Naamah belonged to the household of Methuselah, but her first born son belonged to the household of her father, after whom the son was named. Lamech the Younger served as a high ranking official in the territory of his maternal grandfather. This pattern is a characteristic of the Horite Hebrew ruler-priest caste. It explains why there are two men named Enoch, two named Lamech, two named Nahor, two named Joktan (Yaqtan), two named Esau, and two named Korah.




In the pattern of double unilineal descent there is a symmetrical division of responsibilities between the matriarchs and the patriarchs. The book of Ruth alludes to this. Naomi tells her daughters-in-law to return to their "mother's house" so that they can prepare to remarry and have families (Ruth 1). The mother's house is responsible for wedding preparations and setting up new households. 
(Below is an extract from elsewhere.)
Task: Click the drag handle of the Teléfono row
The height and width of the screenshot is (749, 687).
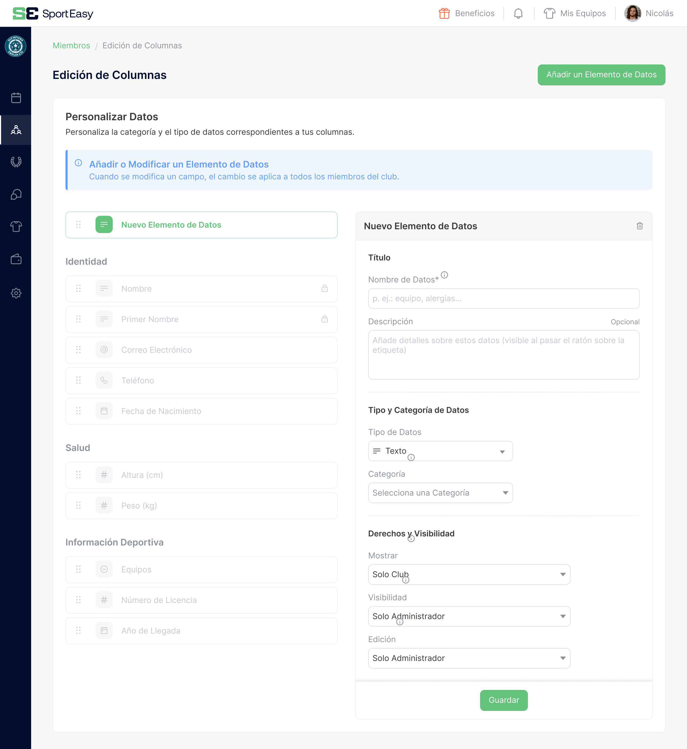Action: click(78, 380)
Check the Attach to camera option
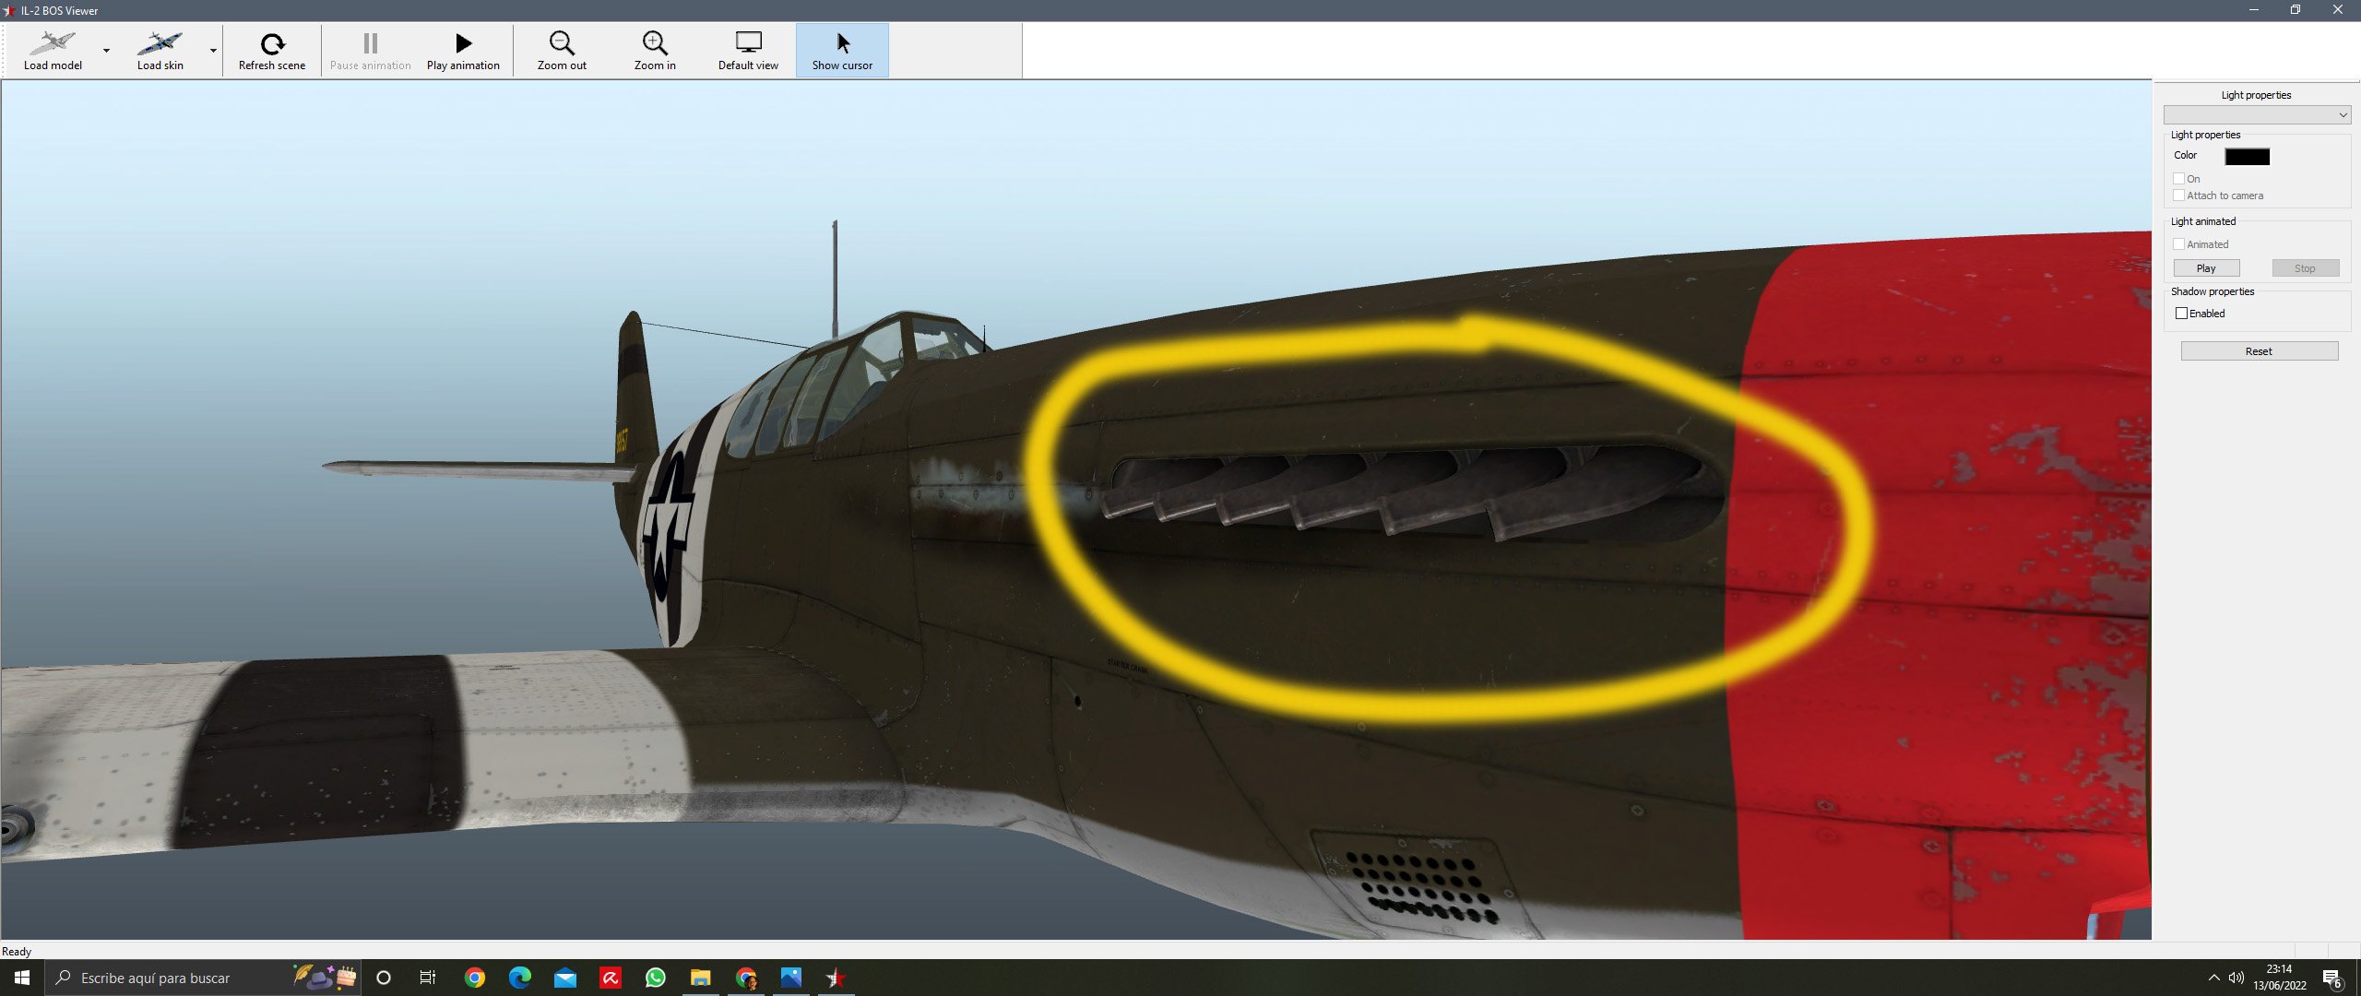The width and height of the screenshot is (2361, 996). point(2179,196)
Contrast this to the story of Judah and Tamar (Gen. 38). Judah's sons who were married to Tamar die one after the other. He refuses to fulfill the law of levirate marriage by providing Tamar another son to marry. Judah tells Tamar to return to her "father's house" which was to relinquish his responsibility to her father. The father's house negotiated the terms of marriage and if the father did not give the woman to be married, she remained in his house.

In Part 3, we explore the Hebrew pattern of inheritance, one of the most complex areas of investigation. We will discover that the pattern does not fit that of an absolute patriarchy.



4 comments:

Anonymous said...

Yes same like a batak tradition where is the name of grandfather is always given to the grandson so it make twice name that when we found in the batak tradition its call panduahalion "

Alice C. Linsley said...

The Batak of Indonesia and Sumatra are primarily a highlands people. This suggests that they are some of the earliest peoples to inhabit these regions.

Richard Leigh said...

I note that you use material from the Protevangelium of James for the parentage the Blessed Virgin! Interesting.

Yashayah Ayayi El said...

Thank you, for your very informative research. It helps me understand my ancestry dna studies of the nilo Sub-saharan, Ethiopian, Igbo lines. I found it correlate with my family tree as far as Lc3 and l2af1.